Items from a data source
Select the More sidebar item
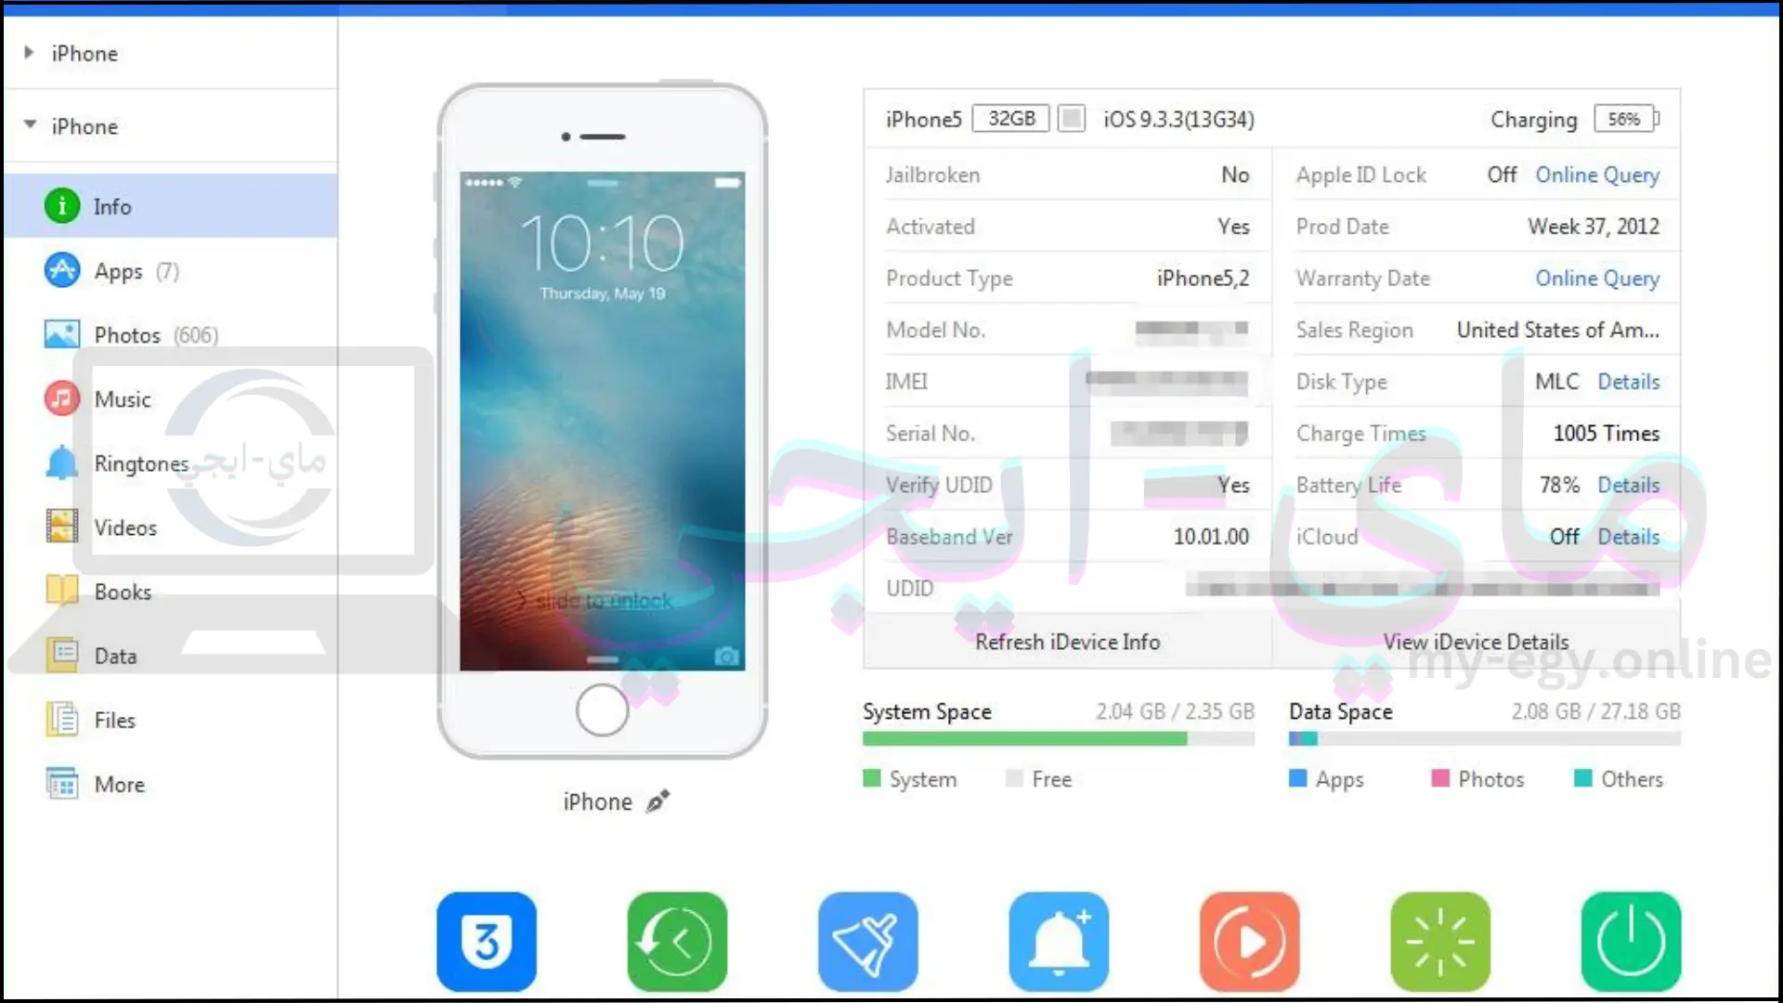 (x=120, y=784)
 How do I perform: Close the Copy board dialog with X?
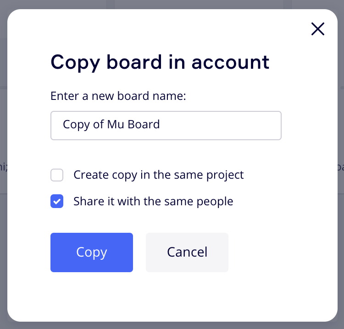[x=317, y=29]
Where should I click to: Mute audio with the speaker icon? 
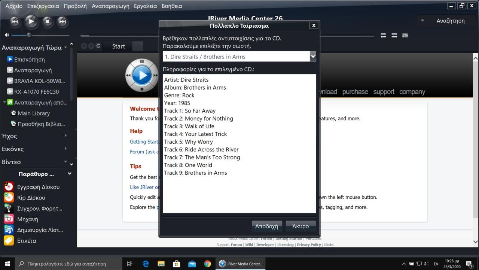pos(7,35)
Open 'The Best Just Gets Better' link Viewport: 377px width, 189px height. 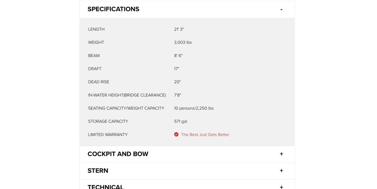(205, 135)
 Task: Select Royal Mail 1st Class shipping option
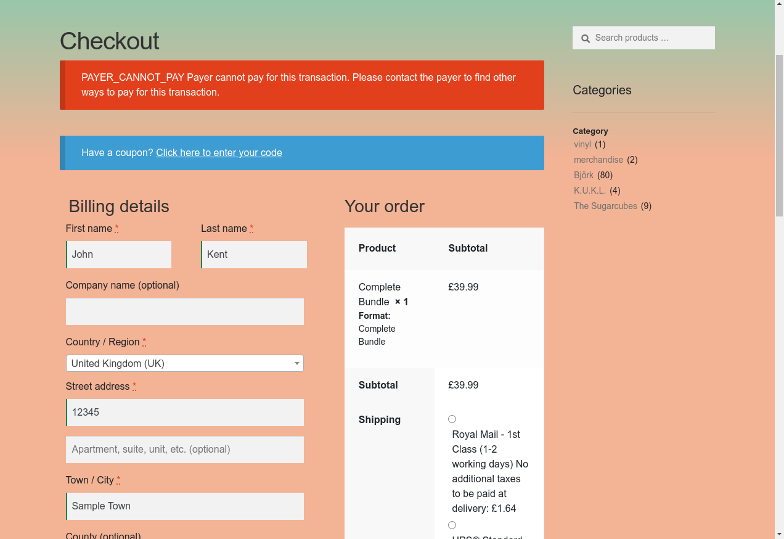point(452,419)
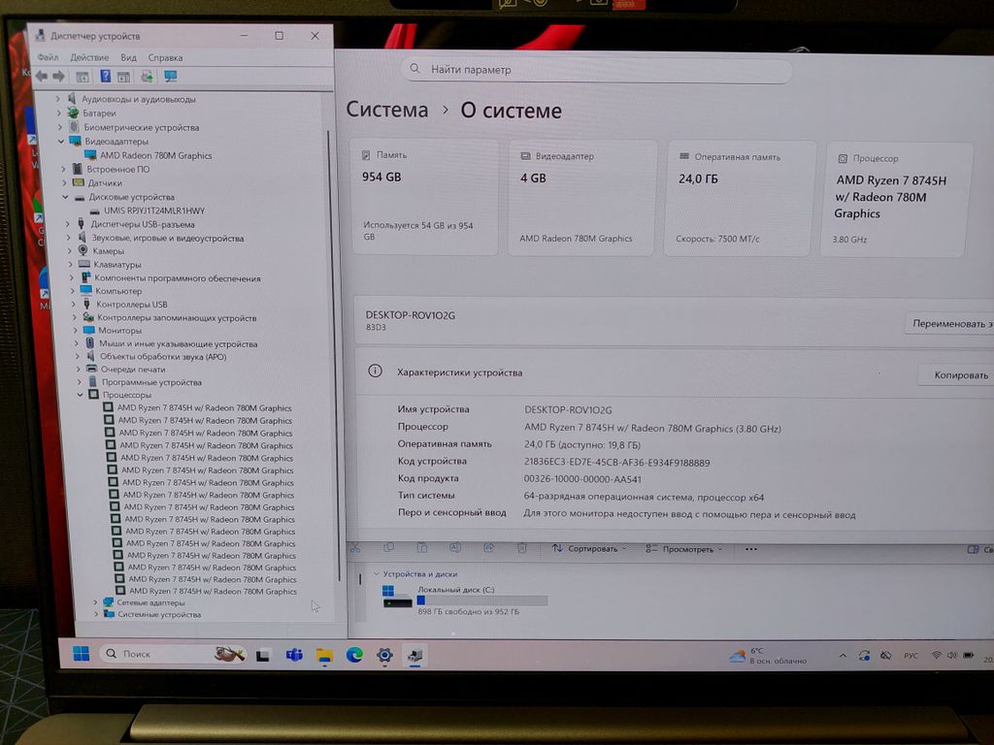Click the Settings gear icon in taskbar
The height and width of the screenshot is (745, 994).
pos(384,655)
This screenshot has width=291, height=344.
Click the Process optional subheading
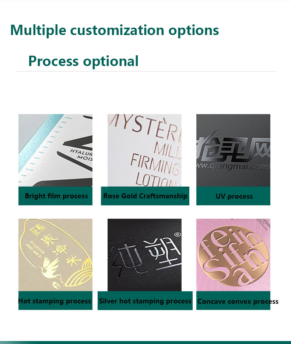tap(83, 61)
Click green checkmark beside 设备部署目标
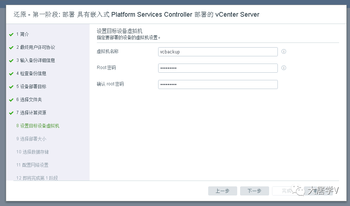 [11, 87]
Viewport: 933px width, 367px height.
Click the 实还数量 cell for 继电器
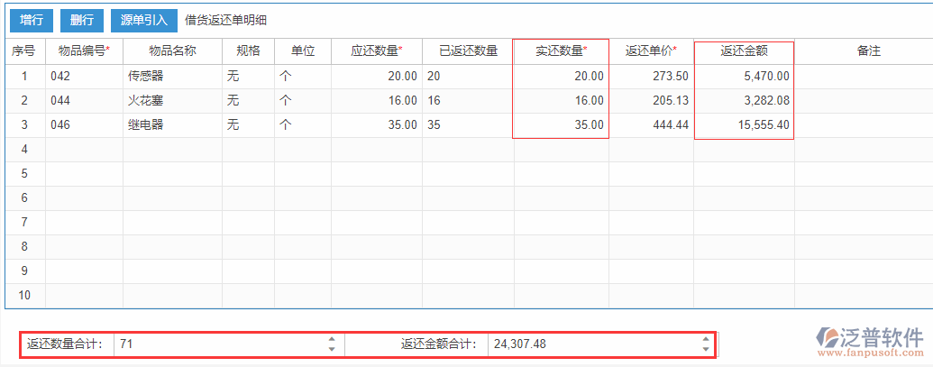[561, 125]
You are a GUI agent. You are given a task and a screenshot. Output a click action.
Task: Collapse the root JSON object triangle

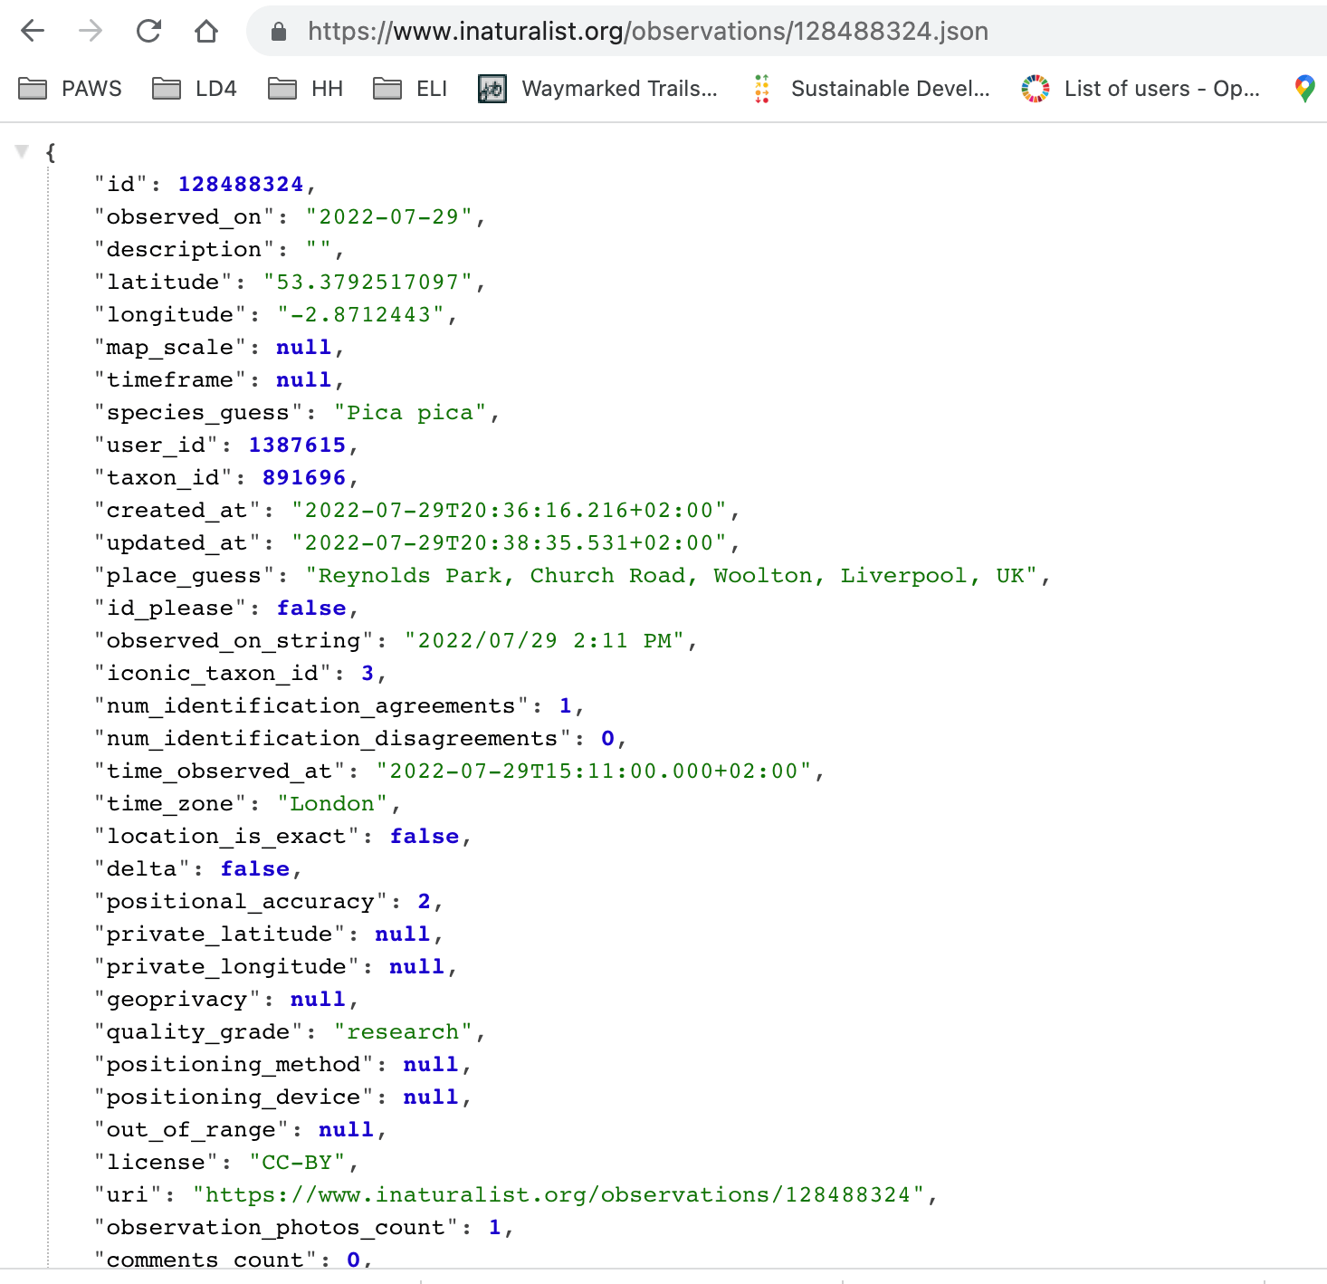[23, 151]
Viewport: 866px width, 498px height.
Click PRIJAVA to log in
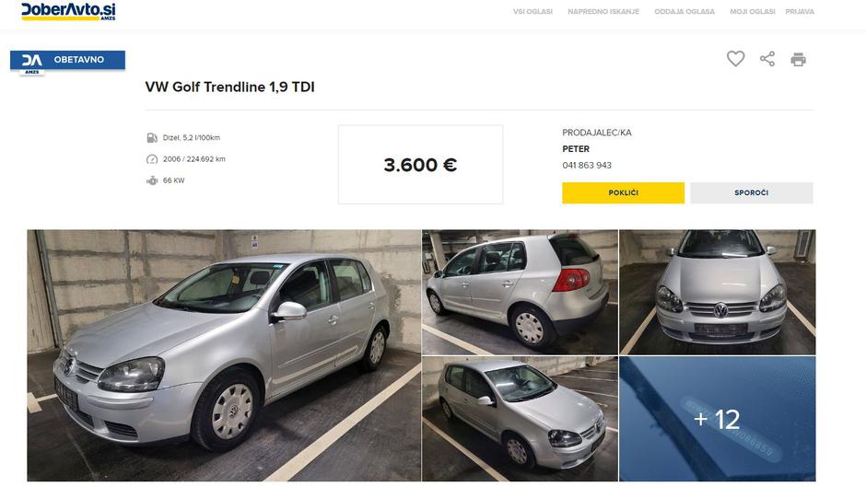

EXERCISE AIM: Please write out, word for word, only the lines from the one holding "Viewport: 933px width, 367px height." through the end of the records above, with both end lines included and the pictures dropped.

WRITTEN SOLUTION:
Viewport: 933px width, 367px height.
Click the 实还数量 cell for 继电器
[561, 125]
You are a GUI agent. You are given a task and a screenshot. Output a click action.
Task: Collapse the root JSON object triangle

[23, 151]
Viewport: 866px width, 498px height.
Click PRIJAVA to log in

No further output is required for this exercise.